Seraphina stood just inside, motionless. Her hair was down, a river of black over the pale line of her collarbone. Her arms were at her sides, but one hand gripped her phone. She was either waiting for backup or stalling for time, and I was betting the latter.

I checked my pockets. Nothing but a folding knife, a lighter, and a roll of electrical tape. The hand cannon was back at the club. I was running light, which made the odds clean and simple: get in, make noise, hope for chaos.

I moved along the deck, knees bent, boots silent on the duff. The man at the door didn’t look up. He was talking—low, controlled, the cadence of a man who’d spent time in rooms where talking was a prelude to violence.

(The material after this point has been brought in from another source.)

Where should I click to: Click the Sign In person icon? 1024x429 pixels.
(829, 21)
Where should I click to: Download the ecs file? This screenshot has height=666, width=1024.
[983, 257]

“…doesn’t matter if you changed the protocol,” he said. “You know how these things work, Dalton. It’s always about leverage. You’re too smart to play the damsel, so don’t start now.”

He raised his hand, and the shape resolved into a pistol. Not a big one—a compact, something meant for close-in work. He leveled it at the glass, just above Seraphina’s head.

She didn’t move. Her voice was cool, precise. “You won’t shoot. The code is worthless if I’m dead.”

He barked a laugh. “You think you’re the only one who can finish it? You think the Russians didn’t already pull your backups?”

She swallowed, the gesture minute but visible. “Then why are you here, Dr. Holloway?”

That froze me. The man’s head cocked, amused at the reveal.

“Because, Seraphina,” he said, “I’m the one they send when the first string fails. And right now, you’re the only asset left standing.”

He stepped closer. The gun was steady. My hands went slick. I crouched, found a chunk of rock in the duff, and weighed the odds.

I waited for the next line.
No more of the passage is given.